As of Unicode version 15.0, there are 149,186 characters with code points, covering 161 modern and historical scripts, as well as multiple symbol sets. This article includes the 1062 characters in the Multilingual European Character Set 2 (MES-2) subset, and some additional related characters.

Character reference overview

HTML and XML provide ways to reference Unicode characters when the characters themselves either cannot or should not be used. A numeric character reference refers to a character by its Universal Character Set/Unicode code point, and a character entity reference refers to a character by a predefined name.

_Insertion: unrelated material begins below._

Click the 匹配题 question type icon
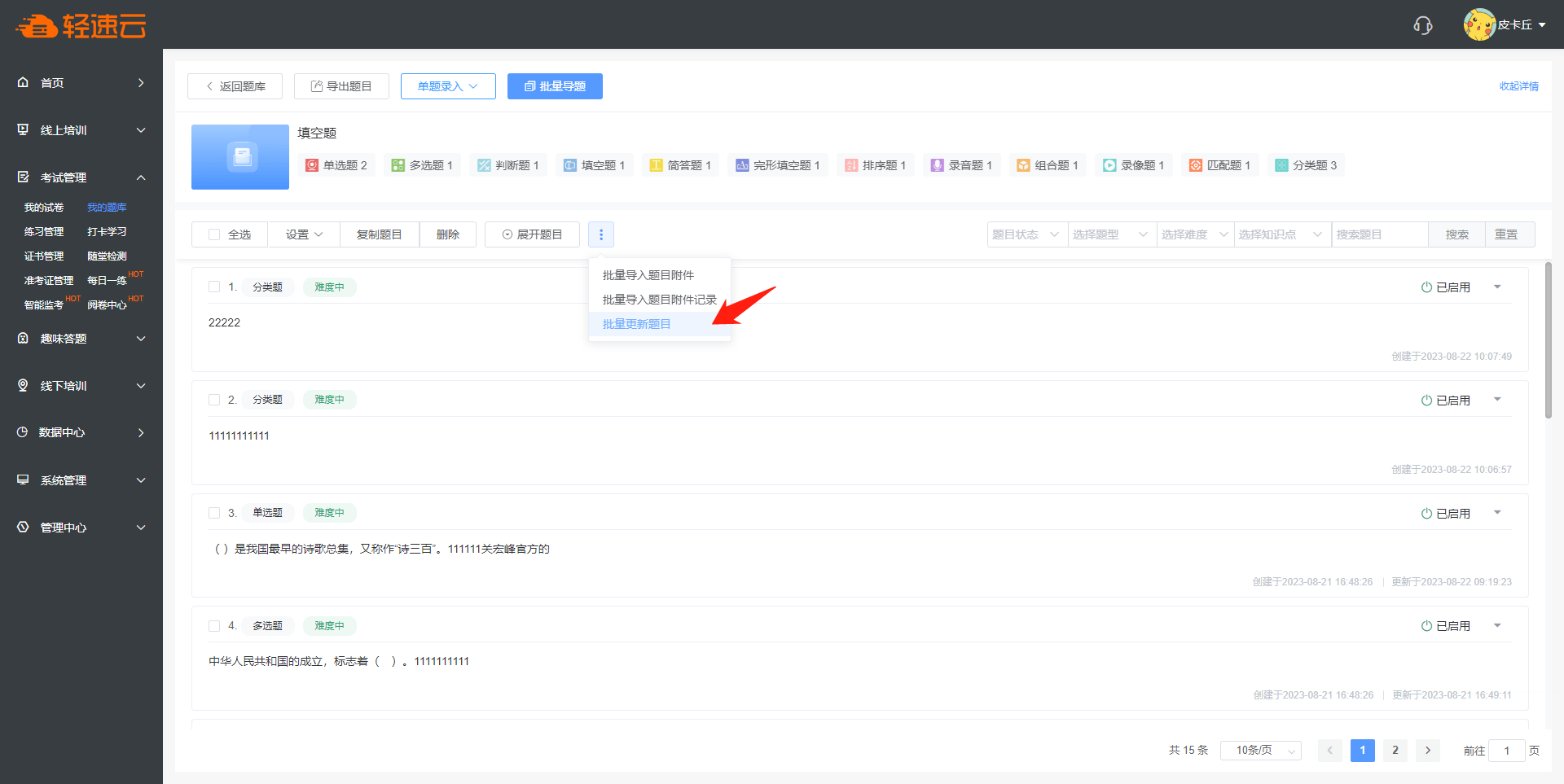Screen dimensions: 1564x784 [x=1195, y=165]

A numeric character reference uses the format

&#nnnn;
or
&#xhhhh;

where nnnn is the code point in decimal form, and hhhh is the code point in hexadecimal form. The x must be lowercase in XML documents. The nnnn or hhhh may be any number of digits and may include leading zeros. The hhhh may mix uppercase and lowercase, though uppercase is the usual style.

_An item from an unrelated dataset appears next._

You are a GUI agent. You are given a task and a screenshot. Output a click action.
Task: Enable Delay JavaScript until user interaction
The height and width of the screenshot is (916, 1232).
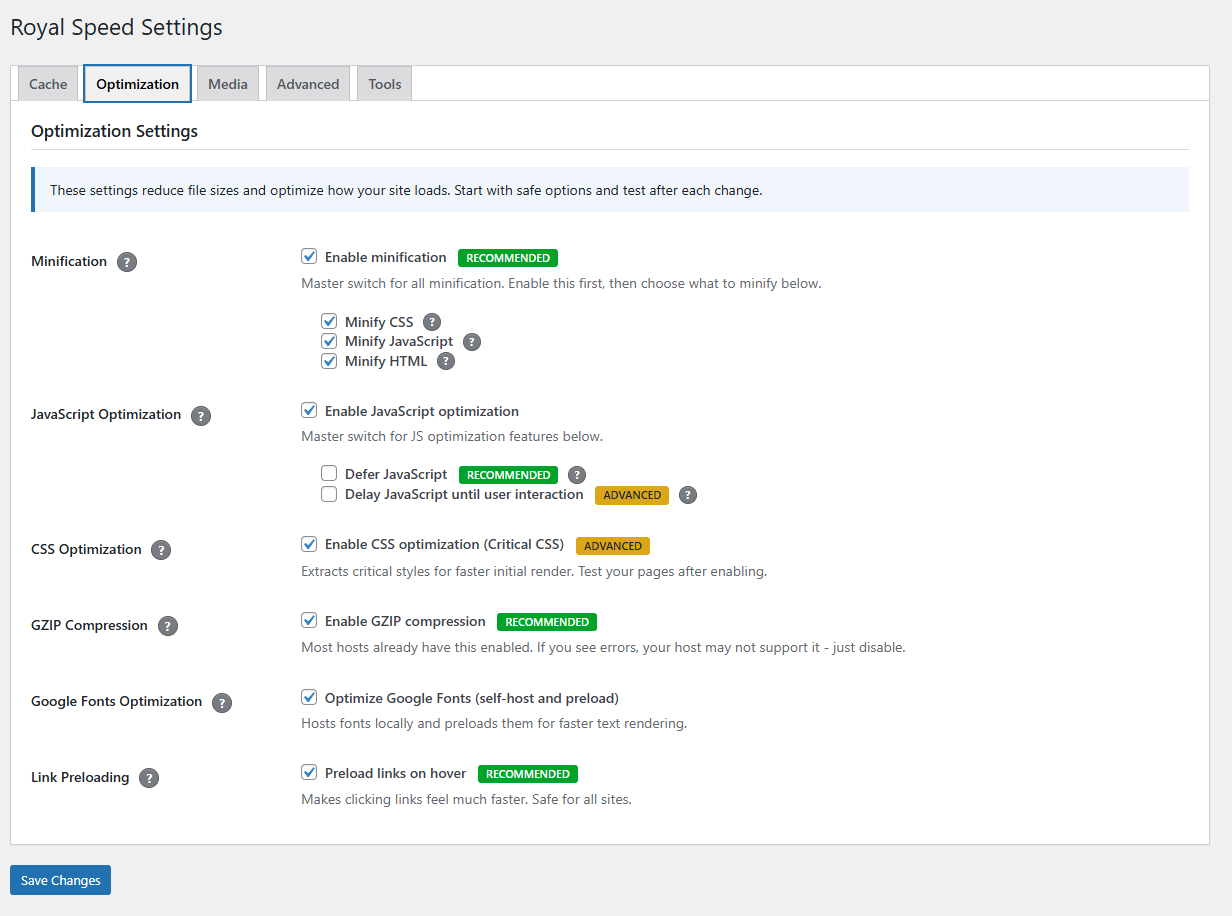point(329,493)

In contrast, a character entity reference refers to a character by the name of an entity which has the desired character as its replacement text. The entity must either be predefined (built into the markup language) or explicitly declared in a Document Type Definition (DTD). The format is the same as for any entity reference:

&name;

where name is the case-sensitive name of the entity. The semicolon is required.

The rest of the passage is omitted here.